- Document passage:
::::
No go on Eagle County logo; designer doesn't get the 'world-wide' part of www
February 13, 2009 —
The beauty of being blogger scum (and in my case, the even more dubious designation of “ski-blogger” scum) is we generally don’t have to operate like print journalists.
We grab things from the Web and spread them around with glee (see naked dangling skier guy). That’s the nature of blogging, and the viral speed with which something can move around the globe is truly breathtaking.
If you don’t want the world to see it, don’t put it out there in the first place. But being trained journalists with some compassion for the people we write about and some sensitivity to the topics we cover, especially given that we live and work in such a small town, we occasionally do have to act like print publishers.
Several hours after posting a quick press release about the proposed Eagle County logo, which is causing some controversy locally because of its $36,000 price tag in a down economy, we got a call from the county.
The designer of the logo apparently has a problem with the work living on someone else’s Web site. Even the county was not allowed to post it. Go to their site and it’s a link to the company’s site, where you can then cast a vote for the proposed logo or the county’s old-school logo.
It’s a pretty simple call: cyber-eagle or patriotic raptor of old? Remember when the Broncos went to the cyber-Bronco and everyone hated it? Then they won two Super Bowls with the new logo and everyone loved it.
Personally, I like the new logo, and knowing how much it costs to have logos professionally designed, I don’t think the county is getting ripped off. But in order for you to make your own call, you’ll have to click through to the link on the county site.
However, I’m now tempted to urge rejection of the new logo because the designer doesn’t seem to understand that putting it out there on the Web makes it the property of the world (as in WWW). Go ahead, GoGo Creative in Austin, Texas, you’re welcome to grab the RealVail.com logo and put it on your site.
Anyway, since we are nice, sensitive ski-blogger scum, we’ll take the logo down. Of course, it’s already been out there for hours, and anyone who wanted to could have saved it onto their desktop by now.
::::
- Dataset extract:
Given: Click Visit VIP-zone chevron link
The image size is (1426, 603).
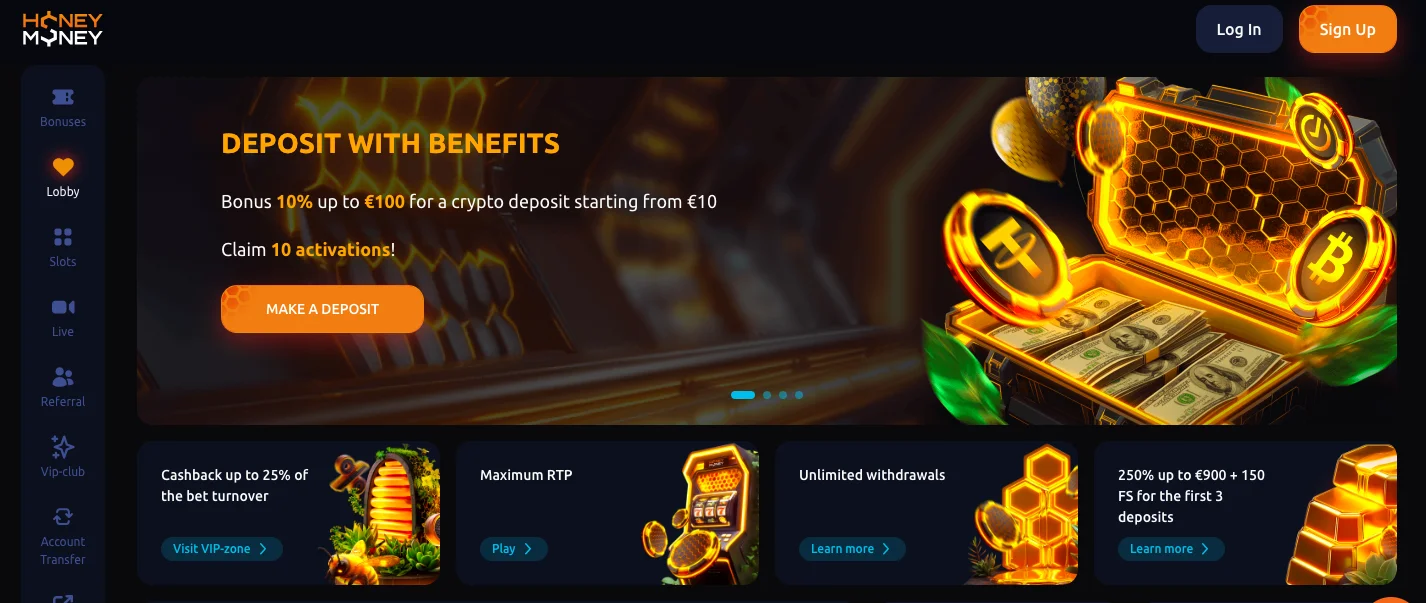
::::
- Exercise goal: Condense the paragraph of the blog post on the Eagle County logo that begins "The designer of the logo apparently" into a short list that keeps its main facts.

- Expected answer:
- The logo's designer apparently objects to the work appearing on other people's websites.
- Even the county was not allowed to post it.
- The county's site only links to the company's site.
- On the company's site, visitors can vote for either the proposed logo or the county's old logo.